Extract to read —
They are a team of equals, very much like Modern Tire Dealer’s 2013 winners, Dan and Diane Hennelly, the second couple to win the award.
What does it take to run a business as a married couple? Can you be together too much? Here are the pros and cons, courtesy of the Purcells.
Advantages of working with your husband/wife
1. The drive to work becomes a board meeting.
2. You always know what is going on within the company.
3. You can share problems and problem solving.
4. When you come up with new ideas, you have someone to bounce them off of.
5. You can handle employee problems together.
6. There is an understanding of why it is necessary to work late and weekends.
Disadvantages of working with your husband/wife
1. More time is spent talking about problems than all the good things happening.
2. You don’t always agree on how to solve a problem, and with two strong-willed people, compromise may be difficult.
One Minute Managing: Be transparent with your goals and feedback
“The One Minute Manager” by Ken Blanchard and Spencer Johnson is one of Dan Hennelly’s favorite books. Its message is relatively simple: “Effective managers manage themselves and the people they work with so that both the organization and the people profit from their presence.”
There are three “secrets” to one-minute management.

Directions —
1 > Extract the stretch of the piece on married couples running a business from "3. You can share" through "good things happening.".
2 > Extend the piece on married couples running a business, beginning right after its final sentence.

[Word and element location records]
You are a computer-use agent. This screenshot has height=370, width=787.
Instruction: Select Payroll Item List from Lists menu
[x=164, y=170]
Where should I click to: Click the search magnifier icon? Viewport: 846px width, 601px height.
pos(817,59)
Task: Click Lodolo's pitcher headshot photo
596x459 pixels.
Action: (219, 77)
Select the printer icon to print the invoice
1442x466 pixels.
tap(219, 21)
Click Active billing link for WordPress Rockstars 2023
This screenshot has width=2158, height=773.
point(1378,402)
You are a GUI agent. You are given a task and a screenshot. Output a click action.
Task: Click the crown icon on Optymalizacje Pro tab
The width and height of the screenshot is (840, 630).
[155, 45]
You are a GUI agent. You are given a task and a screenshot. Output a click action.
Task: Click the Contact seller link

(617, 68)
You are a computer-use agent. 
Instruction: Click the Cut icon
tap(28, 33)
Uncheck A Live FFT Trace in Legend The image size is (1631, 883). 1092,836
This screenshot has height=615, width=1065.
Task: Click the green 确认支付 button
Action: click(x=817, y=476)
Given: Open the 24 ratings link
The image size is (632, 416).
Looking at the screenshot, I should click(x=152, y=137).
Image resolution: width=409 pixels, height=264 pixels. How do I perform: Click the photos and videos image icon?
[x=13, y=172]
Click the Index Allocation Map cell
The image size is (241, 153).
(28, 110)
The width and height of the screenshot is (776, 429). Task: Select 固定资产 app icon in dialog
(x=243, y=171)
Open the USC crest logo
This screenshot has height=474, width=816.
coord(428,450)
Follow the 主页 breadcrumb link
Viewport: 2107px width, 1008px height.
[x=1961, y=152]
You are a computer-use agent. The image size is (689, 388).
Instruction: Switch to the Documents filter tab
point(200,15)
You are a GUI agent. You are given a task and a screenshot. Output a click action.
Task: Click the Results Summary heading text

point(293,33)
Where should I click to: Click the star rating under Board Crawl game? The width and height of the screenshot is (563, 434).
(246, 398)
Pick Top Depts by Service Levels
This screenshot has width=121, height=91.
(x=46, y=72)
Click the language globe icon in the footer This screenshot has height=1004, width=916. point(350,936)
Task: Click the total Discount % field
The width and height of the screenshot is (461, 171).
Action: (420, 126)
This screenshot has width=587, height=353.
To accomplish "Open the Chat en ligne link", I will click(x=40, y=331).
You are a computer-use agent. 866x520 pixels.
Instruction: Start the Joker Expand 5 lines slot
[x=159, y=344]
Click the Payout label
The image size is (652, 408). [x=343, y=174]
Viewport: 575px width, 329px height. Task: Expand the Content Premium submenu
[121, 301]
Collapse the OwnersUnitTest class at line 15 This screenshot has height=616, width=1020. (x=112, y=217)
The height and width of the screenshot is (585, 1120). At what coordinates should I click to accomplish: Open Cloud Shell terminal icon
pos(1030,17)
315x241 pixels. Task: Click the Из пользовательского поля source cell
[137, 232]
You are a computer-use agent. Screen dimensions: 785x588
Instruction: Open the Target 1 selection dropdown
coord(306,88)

Responses —
1 >
3. You can share problems and problem solving.
4. When you come up with new ideas, you have someone to bounce them off of.
5. You can handle employee problems together.
6. There is an understanding of why it is necessary to work late and weekends.
Disadvantages of working with your husband/wife
1. More time is spent talking about problems than all the good things happening.

2 >
1. One Minute Goal Setting. According to the authors, each goal and its performance standard “should take no more than 250 words to express.” They should be in writing so the employees not only know what is expected of them, but also have something against which they can compare their performances.
2. One Minute Praising. The key is trying to catch an employee “doing something right.” When that happens, give praise right away (“be specific”) and emphasize how good behavior positively affects the company. A handshake is important; so is briefly touching people as a sign of support (unless it is deemed inappropriate).
3. One Minute Reprimand. Before chastising anyone, check the facts because “you never give a reprimand based on hearsay.” Also let the employee know how you feel, whether you are angry, disappointed, frustrated, etc. The first half of the reprimand should focus on, in no uncertain terms, how the employee is performing. The second half should emphasize that you are only attacking behavior, not the person or his or her value to the company.